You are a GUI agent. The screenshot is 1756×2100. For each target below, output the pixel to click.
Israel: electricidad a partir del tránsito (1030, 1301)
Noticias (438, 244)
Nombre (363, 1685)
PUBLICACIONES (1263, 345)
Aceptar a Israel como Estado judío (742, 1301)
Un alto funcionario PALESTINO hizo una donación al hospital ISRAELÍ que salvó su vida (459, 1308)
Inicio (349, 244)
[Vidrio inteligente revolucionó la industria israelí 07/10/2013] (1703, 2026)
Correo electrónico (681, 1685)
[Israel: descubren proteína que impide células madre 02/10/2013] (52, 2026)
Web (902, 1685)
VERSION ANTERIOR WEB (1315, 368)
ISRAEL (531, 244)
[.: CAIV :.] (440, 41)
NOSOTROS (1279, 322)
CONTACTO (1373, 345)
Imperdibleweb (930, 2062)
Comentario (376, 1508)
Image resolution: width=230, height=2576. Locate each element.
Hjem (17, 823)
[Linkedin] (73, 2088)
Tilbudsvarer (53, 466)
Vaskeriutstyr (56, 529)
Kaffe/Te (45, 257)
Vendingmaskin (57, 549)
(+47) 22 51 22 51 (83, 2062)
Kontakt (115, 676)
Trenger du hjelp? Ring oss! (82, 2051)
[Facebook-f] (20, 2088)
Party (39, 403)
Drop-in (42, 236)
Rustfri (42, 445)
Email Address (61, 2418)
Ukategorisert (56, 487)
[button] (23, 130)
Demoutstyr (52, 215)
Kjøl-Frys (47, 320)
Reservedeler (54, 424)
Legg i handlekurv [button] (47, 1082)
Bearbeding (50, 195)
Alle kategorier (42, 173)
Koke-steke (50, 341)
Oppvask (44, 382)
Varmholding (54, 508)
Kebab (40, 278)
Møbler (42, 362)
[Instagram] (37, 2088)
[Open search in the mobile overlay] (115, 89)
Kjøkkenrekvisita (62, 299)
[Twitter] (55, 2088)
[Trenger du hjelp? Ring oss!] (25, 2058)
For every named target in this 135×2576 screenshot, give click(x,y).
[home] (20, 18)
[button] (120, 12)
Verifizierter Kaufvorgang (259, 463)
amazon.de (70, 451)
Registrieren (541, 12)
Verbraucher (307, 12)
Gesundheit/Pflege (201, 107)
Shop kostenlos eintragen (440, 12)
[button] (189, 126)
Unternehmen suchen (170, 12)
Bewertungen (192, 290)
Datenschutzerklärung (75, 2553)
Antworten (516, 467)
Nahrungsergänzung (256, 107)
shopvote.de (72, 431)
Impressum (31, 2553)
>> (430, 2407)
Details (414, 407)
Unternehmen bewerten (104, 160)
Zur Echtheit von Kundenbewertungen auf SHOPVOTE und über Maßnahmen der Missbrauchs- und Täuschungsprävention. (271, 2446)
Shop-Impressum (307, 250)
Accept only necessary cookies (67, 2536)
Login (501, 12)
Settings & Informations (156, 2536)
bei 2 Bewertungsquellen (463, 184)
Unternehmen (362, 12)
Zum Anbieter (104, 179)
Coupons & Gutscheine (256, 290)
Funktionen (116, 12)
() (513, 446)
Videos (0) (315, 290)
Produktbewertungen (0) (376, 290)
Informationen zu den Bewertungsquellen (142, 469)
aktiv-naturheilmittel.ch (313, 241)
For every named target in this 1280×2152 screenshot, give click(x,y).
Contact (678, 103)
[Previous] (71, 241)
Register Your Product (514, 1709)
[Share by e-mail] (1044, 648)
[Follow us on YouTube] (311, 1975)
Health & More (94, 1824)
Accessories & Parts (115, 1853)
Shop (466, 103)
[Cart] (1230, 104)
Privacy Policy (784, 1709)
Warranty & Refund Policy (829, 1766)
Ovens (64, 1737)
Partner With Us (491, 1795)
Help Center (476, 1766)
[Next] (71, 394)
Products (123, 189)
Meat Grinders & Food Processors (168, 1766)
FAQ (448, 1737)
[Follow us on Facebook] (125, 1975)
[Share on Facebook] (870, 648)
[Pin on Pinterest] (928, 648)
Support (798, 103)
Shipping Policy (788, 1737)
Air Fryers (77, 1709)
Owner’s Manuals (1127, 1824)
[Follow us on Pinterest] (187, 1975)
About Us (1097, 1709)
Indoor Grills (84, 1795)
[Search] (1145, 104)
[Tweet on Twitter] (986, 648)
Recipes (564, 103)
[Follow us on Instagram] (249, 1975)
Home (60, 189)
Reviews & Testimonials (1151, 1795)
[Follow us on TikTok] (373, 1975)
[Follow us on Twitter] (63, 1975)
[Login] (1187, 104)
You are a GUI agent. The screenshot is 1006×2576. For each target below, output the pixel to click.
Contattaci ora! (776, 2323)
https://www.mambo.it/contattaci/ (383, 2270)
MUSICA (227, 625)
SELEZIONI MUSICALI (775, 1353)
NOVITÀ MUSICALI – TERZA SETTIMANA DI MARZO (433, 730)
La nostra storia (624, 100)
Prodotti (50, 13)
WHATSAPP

## WHAT IS EXPECTED
Find every line above that contains the word "click", and return each one.

## SOLUTION
You are a GUI agent. The screenshot is 1756×2100. For each target below, output the pixel to click.
For every named target in this 135×2576 screenshot, give click(x,y).
For every named target in this 1280×2152 screenshot, give click(x,y).
You are a GUI agent. The screenshot is 1006×2576. For each target below, output the pixel to click.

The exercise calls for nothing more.